2.3. The Internet Control Message Protocol
IP has a companion protocol that we
haven't talked about yet. This is the
Internet Control
Message Protocol (ICMP),
used by the kernel networking code to communicate error messages to
other hosts. For instance, assume that you are on erdos again and want to telnet to port 12345
on quark, but
there's no process listening on that port. When the
first TCP packet for this port arrives on quark, the networking layer will recognize
this arrival and immediately return an ICMP message to erdos stating "Port
Unreachable."The ICMP
protocol provides several different messages, many of which deal with
error conditions. However, there is one very interesting message
called the Redirect message. It is generated by the routing module
when it detects that another host is using it as a gateway, even
though a much shorter route exists. For example, after booting, the
routing table of sophus may be
incomplete. It might contain the routes to the math
department's network, to the FDDI backbone, and the
default route pointing at the Groucho Computing
Center's gateway (gcc1). Thus, packets for quark would be sent to gcc1 rather than to niels, the gateway to the physics department.
When receiving such a datagram, gcc1
will notice that this is a poor choice of route and will forward the
packet to niels, meanwhile returning
an ICMP Redirect message to sophus
telling it of the superior route.This seems to be a very clever way to
avoid manually setting up any but the most basic routes. However, be
warned that relying on dynamic routing schemes, be it RIP or ICMP
Redirect messages, is not always a good idea. ICMP Redirect and RIP
offer you little or no choice in verifying that some routing
information is indeed authentic. This situation allows malicious
good-for-nothings to disrupt your entire network traffic, or even
worse. Consequently, the Linux networking code treats Network
Redirect messages as if they were Host Redirects. This minimizes the
damage of an attack by restricting it to just one host, rather than
the whole network. On the flip side, it means that a little more
traffic is generated in the event of a legitimate condition, as each
host causes the generation of an ICMP Redirect message. It is
generally considered bad practice to rely on ICMP redirects for
anything these days.
2.3.1. Resolving Hostnames
As described earlier in this chapter,
addressing in TCP/IP networking, at least for IP Version 4, revolves
around 32-bit numbers. However, you will have a hard time remembering
more than a few of these numbers. Therefore, hosts are generally
known by "ordinary" names, such as
gauss or strange. It becomes the
application's duty to find the IP address
corresponding to this name. This process is called
hostname resolution. When
an application needs to find the IP address of a given host, it
relies on the library functions gethostbyname(3)

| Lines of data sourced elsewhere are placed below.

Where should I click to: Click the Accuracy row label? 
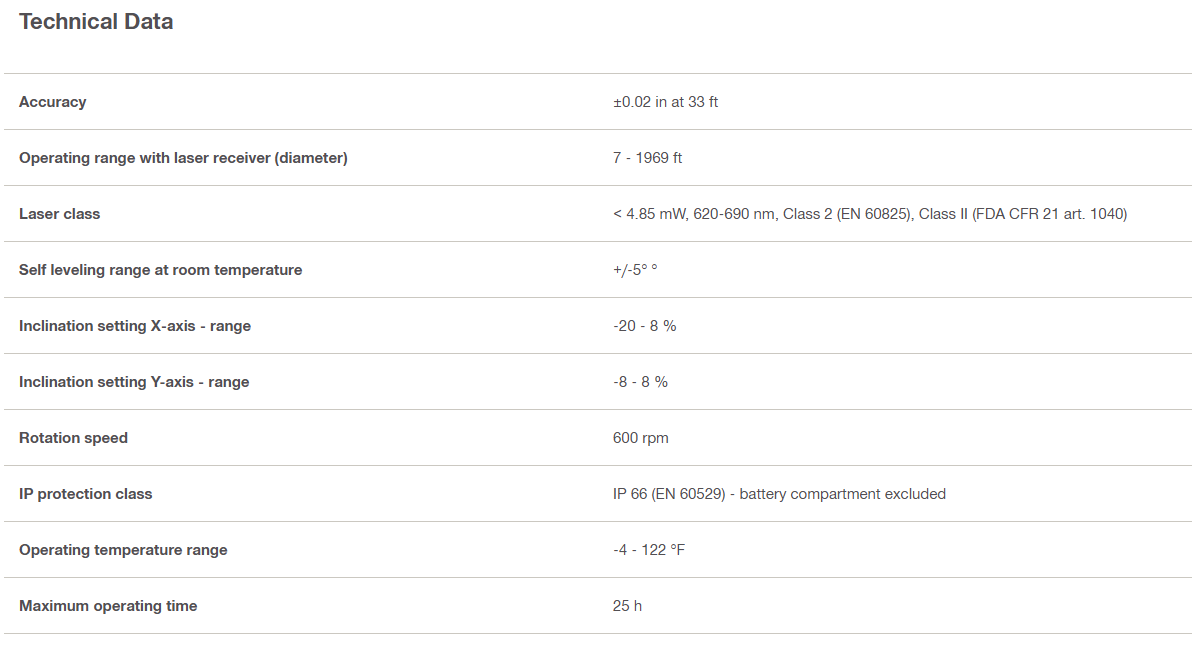[53, 102]
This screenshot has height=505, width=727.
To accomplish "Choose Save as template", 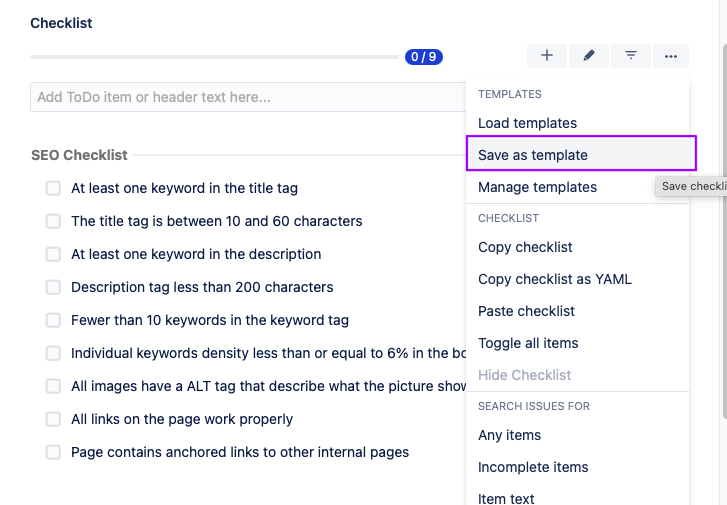I will click(x=533, y=155).
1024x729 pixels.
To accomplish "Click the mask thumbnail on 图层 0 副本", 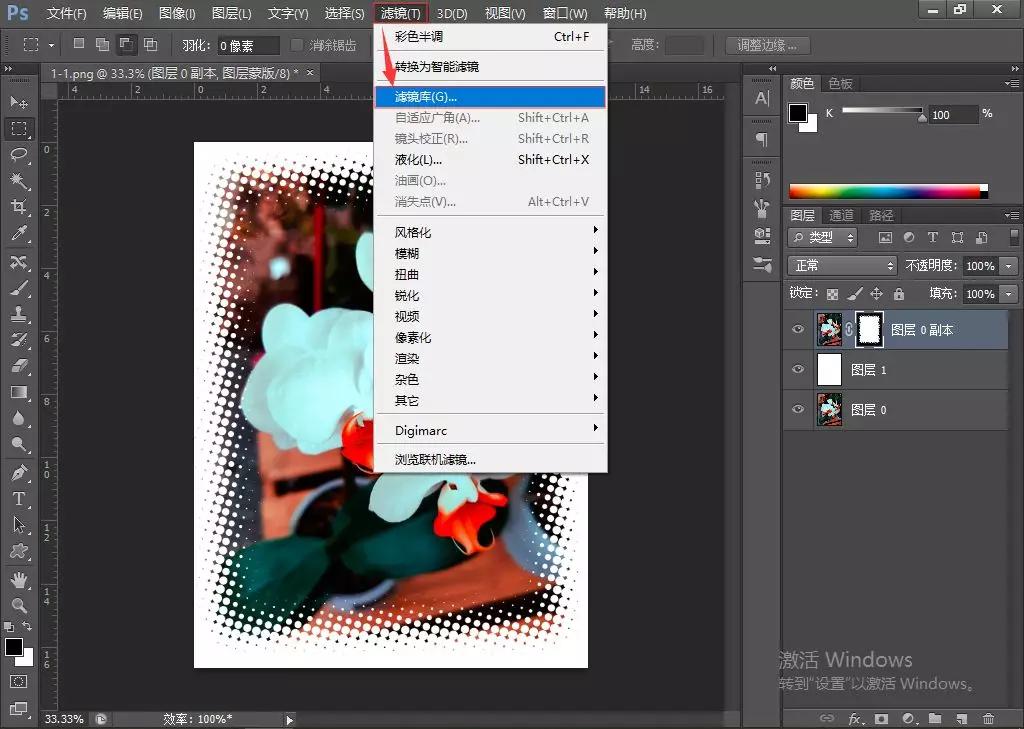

and gethostbyaddr(3). Traditionally, these and a
number of related procedures were grouped in a separate library
called the resolverlibrary; on Linux, these
functions are part of the standard libc.
Colloquially, this collection of functions is therefore referred to
as "the resolver." Resolver name
configuration is detailed in Chapter 5.
On a
small network like an Ethernet or even a cluster of Ethernets, it is
not very difficult to maintain tables mapping hostnames to addresses.
This information is usually kept in a file named
/etc/hosts. When adding or removing hosts, or
reassigning addresses, all you have to do is update the
hosts file on all hosts. Obviously, this will
become burdensome with networks that comprise more than a handful of
machines.
On the Internet,
address information was initially stored in a single
HOSTS.TXT database, too. This file was
maintained at the NIC, and had to be downloaded and installed by all
participating sites. When the network grew, several problems with
this scheme arose. Besides the administrative overhead involved in
installing HOSTS.TXT regularly, the load on the
servers that distributed it became too high. Even more severe, all
names had to be registered with the NIC, which made sure that no name
was issued twice. This is why a new name resolution scheme
was adopted in 1994: the Domain
Name System. DNS was
designed by Paul Mockapetris and addresses both problems
simultaneously. We discuss the Domain Name System in detail in Chapter 5.